Alfin Miftahul Khairi*

University of Malaya adalah kampus tertua dan pertama yang didirikan di Malaysia. Dengan luas kampus 309 hektar. Pelbagai macam prestasi ditorehkan kampus masyhur ini. Selain peringkat 50 terbaik dalam bidang pendidikan se-dunia, peringkat 38 oleh Times Higher Education Asia University Ranking dan peringkat 301-350 THE World University Ranking 2019 dari 1258 institusi se-dunia. Prestasi bukan kaleng-kaleng.
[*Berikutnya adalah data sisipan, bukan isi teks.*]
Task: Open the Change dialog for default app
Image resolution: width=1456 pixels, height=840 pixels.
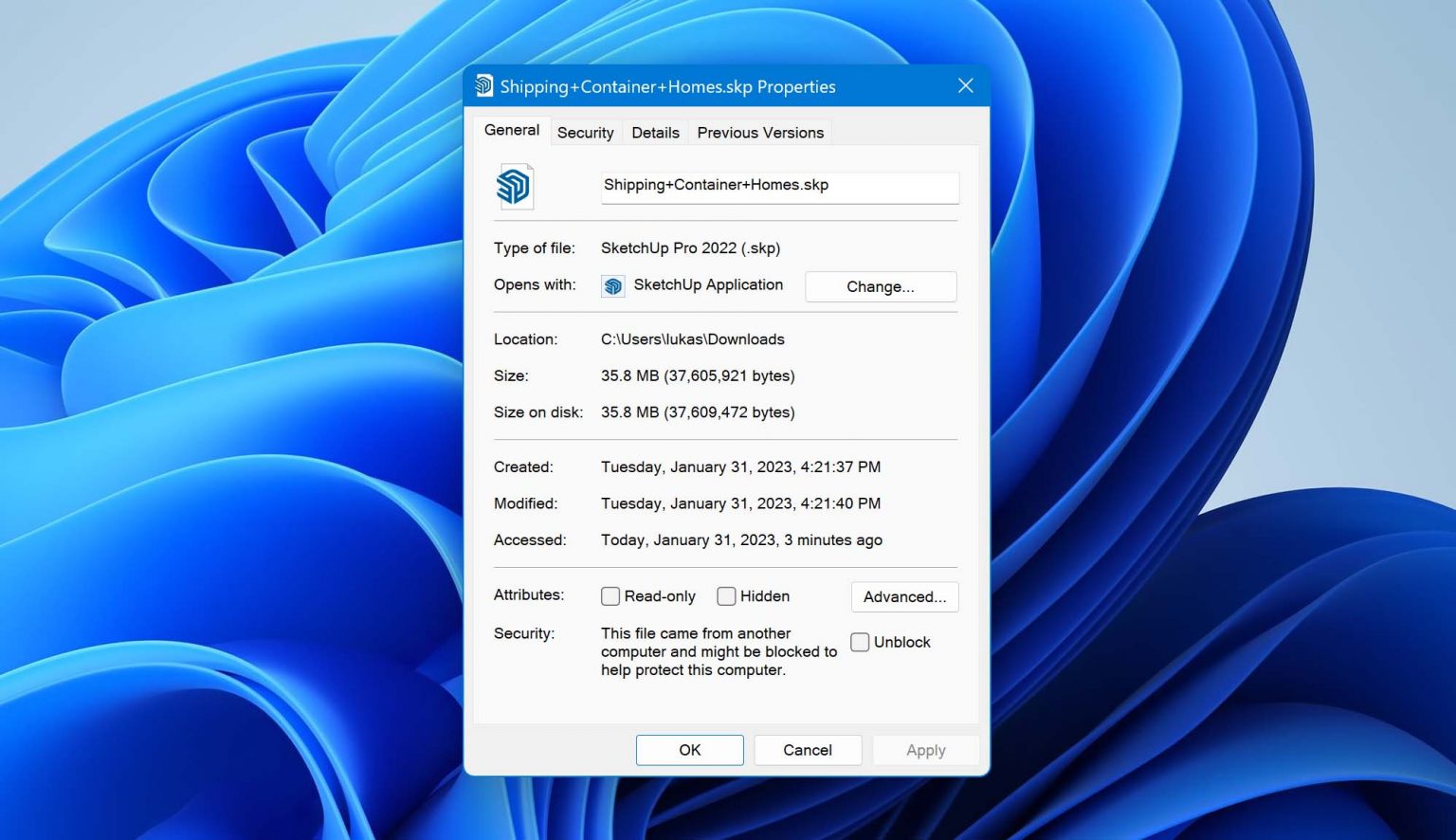Action: click(x=880, y=286)
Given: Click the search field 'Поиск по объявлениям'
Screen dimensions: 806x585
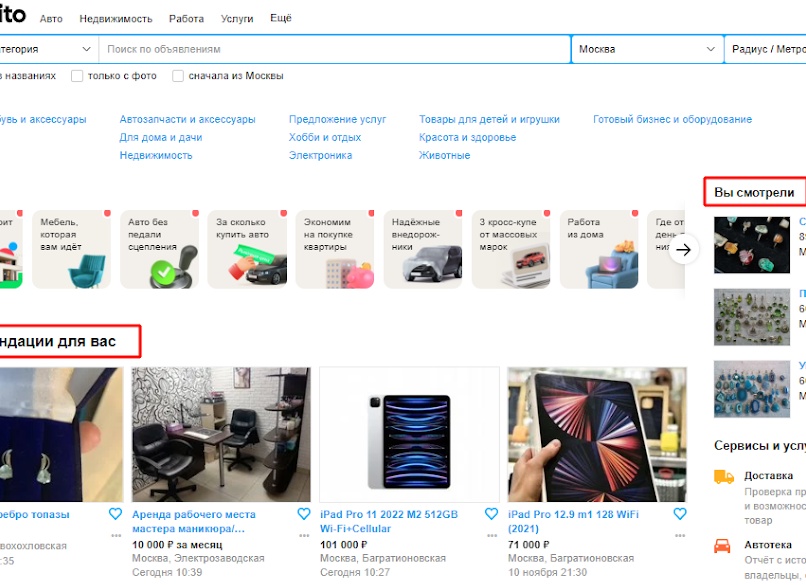Looking at the screenshot, I should [335, 49].
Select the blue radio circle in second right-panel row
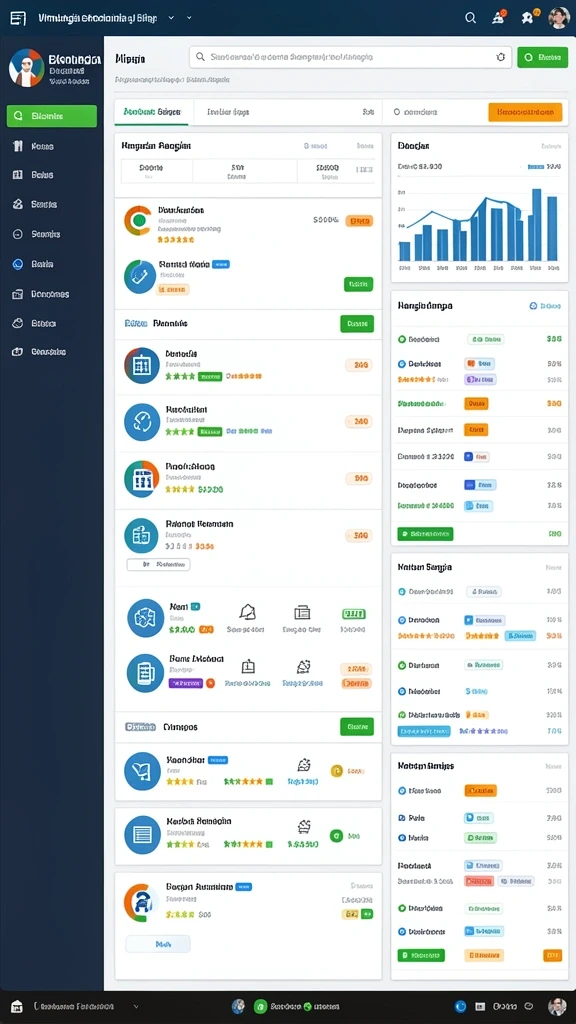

Sebelum mengunjungi kampus, kami terlebih dahulu cekrek-cekrek (foto) di Twin Tower Petronas. Dari hotel tempat menginap kurang lebih lima belas menit saja perjalanan menggunakan mobil (Grab).

Sayangnya, pagi hari adalah waktu yang kurang tepat berswafoto di menara kembar itu. Gambar yang didapat kurang maksimal. Bahkan kami disarankan untuk datang lagi malam harinya oleh turis yang kebetulan ada di sana. But, it’s ok.

Puas di Twin Tower, kami melanjutkan perjalanan ke University of Malaya. Tepat jam 11.00 kami tiba di kampus. Suasana akademik yang kental begitu terasa saat pertama kali kaki menginjakkan tanah di kampus yang luas ini. Kebetulan Fakultas Pendidikan yang kami kunjungi bangunannya masih beraroma klasik. Tidak megah tapi mempesona.

Banyak pepohonan di sekitar kampus. Suasana sejuk dan rindang membuat mahasiswa UM dan kami betah berlama-lama. Terlihat sekali mahasiswa UM yang berdiskusi.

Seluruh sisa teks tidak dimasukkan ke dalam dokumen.